What the task asks: Below are some entries. Output each one exactly as it appears.

---------- Records provided

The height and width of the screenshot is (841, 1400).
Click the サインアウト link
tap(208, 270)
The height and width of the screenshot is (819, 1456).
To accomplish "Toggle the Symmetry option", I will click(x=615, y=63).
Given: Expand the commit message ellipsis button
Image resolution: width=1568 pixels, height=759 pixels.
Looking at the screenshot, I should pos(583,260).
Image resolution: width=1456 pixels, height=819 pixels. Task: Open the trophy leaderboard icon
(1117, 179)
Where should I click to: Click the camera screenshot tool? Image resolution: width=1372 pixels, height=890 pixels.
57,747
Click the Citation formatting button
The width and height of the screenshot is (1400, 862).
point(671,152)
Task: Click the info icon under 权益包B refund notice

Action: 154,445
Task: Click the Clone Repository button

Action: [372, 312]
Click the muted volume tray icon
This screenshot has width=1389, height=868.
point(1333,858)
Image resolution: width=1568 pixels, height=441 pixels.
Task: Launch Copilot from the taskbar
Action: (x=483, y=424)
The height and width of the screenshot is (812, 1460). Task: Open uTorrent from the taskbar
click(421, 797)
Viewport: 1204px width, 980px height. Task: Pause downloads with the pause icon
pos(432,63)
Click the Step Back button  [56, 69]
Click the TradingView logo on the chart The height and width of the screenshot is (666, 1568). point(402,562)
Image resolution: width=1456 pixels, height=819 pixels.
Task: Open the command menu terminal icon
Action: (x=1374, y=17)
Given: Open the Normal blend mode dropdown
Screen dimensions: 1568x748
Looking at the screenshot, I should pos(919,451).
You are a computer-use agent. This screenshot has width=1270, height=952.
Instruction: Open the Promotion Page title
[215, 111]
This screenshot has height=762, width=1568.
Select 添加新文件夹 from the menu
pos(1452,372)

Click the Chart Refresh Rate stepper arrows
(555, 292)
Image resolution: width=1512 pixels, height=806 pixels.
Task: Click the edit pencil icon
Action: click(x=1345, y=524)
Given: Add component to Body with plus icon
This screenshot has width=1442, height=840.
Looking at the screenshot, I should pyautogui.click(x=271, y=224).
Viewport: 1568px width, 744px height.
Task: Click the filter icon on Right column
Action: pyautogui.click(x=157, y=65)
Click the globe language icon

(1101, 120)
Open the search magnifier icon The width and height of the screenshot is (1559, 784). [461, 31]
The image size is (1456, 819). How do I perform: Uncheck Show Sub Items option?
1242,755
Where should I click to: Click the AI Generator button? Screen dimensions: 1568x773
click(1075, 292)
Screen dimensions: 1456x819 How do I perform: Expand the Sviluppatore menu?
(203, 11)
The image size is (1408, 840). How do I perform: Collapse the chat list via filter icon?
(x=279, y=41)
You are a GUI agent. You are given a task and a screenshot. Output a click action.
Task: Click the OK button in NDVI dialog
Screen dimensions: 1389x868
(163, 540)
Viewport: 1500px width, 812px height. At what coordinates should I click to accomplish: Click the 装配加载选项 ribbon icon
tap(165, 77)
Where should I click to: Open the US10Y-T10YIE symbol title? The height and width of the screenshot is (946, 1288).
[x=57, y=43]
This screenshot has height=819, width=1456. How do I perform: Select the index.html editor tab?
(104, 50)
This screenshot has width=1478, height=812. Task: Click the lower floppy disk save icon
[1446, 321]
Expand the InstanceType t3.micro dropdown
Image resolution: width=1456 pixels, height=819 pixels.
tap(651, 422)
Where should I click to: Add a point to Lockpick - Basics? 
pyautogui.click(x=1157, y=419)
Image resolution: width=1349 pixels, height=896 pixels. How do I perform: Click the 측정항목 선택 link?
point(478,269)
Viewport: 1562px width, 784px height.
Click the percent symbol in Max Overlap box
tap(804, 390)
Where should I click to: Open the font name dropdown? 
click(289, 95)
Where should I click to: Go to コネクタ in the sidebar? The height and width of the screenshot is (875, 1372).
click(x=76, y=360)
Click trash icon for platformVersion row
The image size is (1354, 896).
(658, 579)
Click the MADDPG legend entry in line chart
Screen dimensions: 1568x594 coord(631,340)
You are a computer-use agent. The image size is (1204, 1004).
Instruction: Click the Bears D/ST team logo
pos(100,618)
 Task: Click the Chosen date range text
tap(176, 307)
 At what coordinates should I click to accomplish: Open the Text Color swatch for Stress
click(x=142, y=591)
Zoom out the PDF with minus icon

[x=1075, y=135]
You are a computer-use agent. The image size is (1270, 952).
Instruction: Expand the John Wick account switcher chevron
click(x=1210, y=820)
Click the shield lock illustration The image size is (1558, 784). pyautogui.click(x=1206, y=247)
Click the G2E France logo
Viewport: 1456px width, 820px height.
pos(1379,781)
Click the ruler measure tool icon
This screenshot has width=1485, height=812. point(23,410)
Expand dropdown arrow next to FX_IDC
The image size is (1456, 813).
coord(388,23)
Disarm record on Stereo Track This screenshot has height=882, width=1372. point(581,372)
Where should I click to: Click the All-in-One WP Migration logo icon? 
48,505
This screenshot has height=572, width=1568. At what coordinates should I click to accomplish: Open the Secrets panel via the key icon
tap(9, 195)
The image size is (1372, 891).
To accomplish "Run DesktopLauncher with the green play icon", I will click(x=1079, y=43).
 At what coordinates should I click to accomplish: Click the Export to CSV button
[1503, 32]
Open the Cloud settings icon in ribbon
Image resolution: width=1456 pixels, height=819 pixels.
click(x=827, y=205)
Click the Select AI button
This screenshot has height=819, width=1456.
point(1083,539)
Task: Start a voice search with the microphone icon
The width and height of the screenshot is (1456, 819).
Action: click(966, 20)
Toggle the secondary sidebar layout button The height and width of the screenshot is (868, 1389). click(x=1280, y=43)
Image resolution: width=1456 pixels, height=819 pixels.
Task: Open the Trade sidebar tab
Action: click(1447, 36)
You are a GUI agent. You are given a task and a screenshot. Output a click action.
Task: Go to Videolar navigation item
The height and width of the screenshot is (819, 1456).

--------------------

Written reply:
The height and width of the screenshot is (841, 1400).
Click the サインアウト link
tap(208, 270)
The height and width of the screenshot is (819, 1456).
To accomplish "Toggle the Symmetry option", I will click(x=615, y=63).
Given: Expand the commit message ellipsis button
Image resolution: width=1568 pixels, height=759 pixels.
Looking at the screenshot, I should pos(583,260).
Image resolution: width=1456 pixels, height=819 pixels. Task: Open the trophy leaderboard icon
(1117, 179)
Where should I click to: Click the camera screenshot tool? Image resolution: width=1372 pixels, height=890 pixels.
57,747
Click the Citation formatting button
The width and height of the screenshot is (1400, 862).
point(671,152)
Task: Click the info icon under 权益包B refund notice

Action: 154,445
Task: Click the Clone Repository button

Action: [372, 312]
Click the muted volume tray icon
This screenshot has width=1389, height=868.
point(1333,858)
Image resolution: width=1568 pixels, height=441 pixels.
Task: Launch Copilot from the taskbar
Action: (x=483, y=424)
The height and width of the screenshot is (812, 1460). Task: Open uTorrent from the taskbar
click(421, 797)
Viewport: 1204px width, 980px height. Task: Pause downloads with the pause icon
pos(432,63)
Click the Step Back button  [56, 69]
Click the TradingView logo on the chart The height and width of the screenshot is (666, 1568). point(402,562)
Image resolution: width=1456 pixels, height=819 pixels.
Task: Open the command menu terminal icon
Action: (x=1374, y=17)
Given: Open the Normal blend mode dropdown
Screen dimensions: 1568x748
Looking at the screenshot, I should pos(919,451).
You are a computer-use agent. This screenshot has width=1270, height=952.
Instruction: Open the Promotion Page title
[215, 111]
This screenshot has height=762, width=1568.
Select 添加新文件夹 from the menu
pos(1452,372)

Click the Chart Refresh Rate stepper arrows
(555, 292)
Image resolution: width=1512 pixels, height=806 pixels.
Task: Click the edit pencil icon
Action: click(x=1345, y=524)
Given: Add component to Body with plus icon
This screenshot has width=1442, height=840.
Looking at the screenshot, I should pyautogui.click(x=271, y=224).
Viewport: 1568px width, 744px height.
Task: Click the filter icon on Right column
Action: pyautogui.click(x=157, y=65)
Click the globe language icon

(1101, 120)
Open the search magnifier icon The width and height of the screenshot is (1559, 784). [461, 31]
The image size is (1456, 819). How do I perform: Uncheck Show Sub Items option?
1242,755
Where should I click to: Click the AI Generator button? Screen dimensions: 1568x773
click(1075, 292)
Screen dimensions: 1456x819 How do I perform: Expand the Sviluppatore menu?
(203, 11)
The image size is (1408, 840). How do I perform: Collapse the chat list via filter icon?
(x=279, y=41)
You are a GUI agent. You are given a task and a screenshot. Output a click action.
Task: Click the OK button in NDVI dialog
Screen dimensions: 1389x868
(163, 540)
Viewport: 1500px width, 812px height. At what coordinates should I click to accomplish: Click the 装配加载选项 ribbon icon
tap(165, 77)
Where should I click to: Open the US10Y-T10YIE symbol title? The height and width of the screenshot is (946, 1288).
[x=57, y=43]
This screenshot has height=819, width=1456. How do I perform: Select the index.html editor tab?
(104, 50)
This screenshot has width=1478, height=812. Task: Click the lower floppy disk save icon
[1446, 321]
Expand the InstanceType t3.micro dropdown
Image resolution: width=1456 pixels, height=819 pixels.
tap(651, 422)
Where should I click to: Add a point to Lockpick - Basics? 
pyautogui.click(x=1157, y=419)
Image resolution: width=1349 pixels, height=896 pixels. How do I perform: Click the 측정항목 선택 link?
point(478,269)
Viewport: 1562px width, 784px height.
Click the percent symbol in Max Overlap box
tap(804, 390)
Where should I click to: Open the font name dropdown? 
click(289, 95)
Where should I click to: Go to コネクタ in the sidebar? The height and width of the screenshot is (875, 1372).
click(x=76, y=360)
Click trash icon for platformVersion row
The image size is (1354, 896).
(658, 579)
Click the MADDPG legend entry in line chart
Screen dimensions: 1568x594 coord(631,340)
You are a computer-use agent. The image size is (1204, 1004).
Instruction: Click the Bears D/ST team logo
pos(100,618)
 Task: Click the Chosen date range text
tap(176, 307)
 At what coordinates should I click to accomplish: Open the Text Color swatch for Stress
click(x=142, y=591)
Zoom out the PDF with minus icon

[x=1075, y=135]
You are a computer-use agent. The image size is (1270, 952).
Instruction: Expand the John Wick account switcher chevron
click(x=1210, y=820)
Click the shield lock illustration The image size is (1558, 784). pyautogui.click(x=1206, y=247)
Click the G2E France logo
Viewport: 1456px width, 820px height.
pos(1379,781)
Click the ruler measure tool icon
This screenshot has width=1485, height=812. point(23,410)
Expand dropdown arrow next to FX_IDC
The image size is (1456, 813).
coord(388,23)
Disarm record on Stereo Track This screenshot has height=882, width=1372. point(581,372)
Where should I click to: Click the All-in-One WP Migration logo icon? 
48,505
This screenshot has height=572, width=1568. At what coordinates should I click to accomplish: Open the Secrets panel via the key icon
tap(9, 195)
The image size is (1372, 891).
To accomplish "Run DesktopLauncher with the green play icon", I will click(x=1079, y=43).
 At what coordinates should I click to accomplish: Click the Export to CSV button
[1503, 32]
Open the Cloud settings icon in ribbon
Image resolution: width=1456 pixels, height=819 pixels.
click(x=827, y=205)
Click the Select AI button
This screenshot has height=819, width=1456.
point(1083,539)
Task: Start a voice search with the microphone icon
The width and height of the screenshot is (1456, 819).
Action: click(966, 20)
Toggle the secondary sidebar layout button The height and width of the screenshot is (868, 1389). click(x=1280, y=43)
Image resolution: width=1456 pixels, height=819 pixels.
Task: Open the Trade sidebar tab
Action: click(1447, 36)
You are a GUI agent. You are given a task and a screenshot. Output a click action.
Task: Go to Videolar navigation item
The height and width of the screenshot is (819, 1456).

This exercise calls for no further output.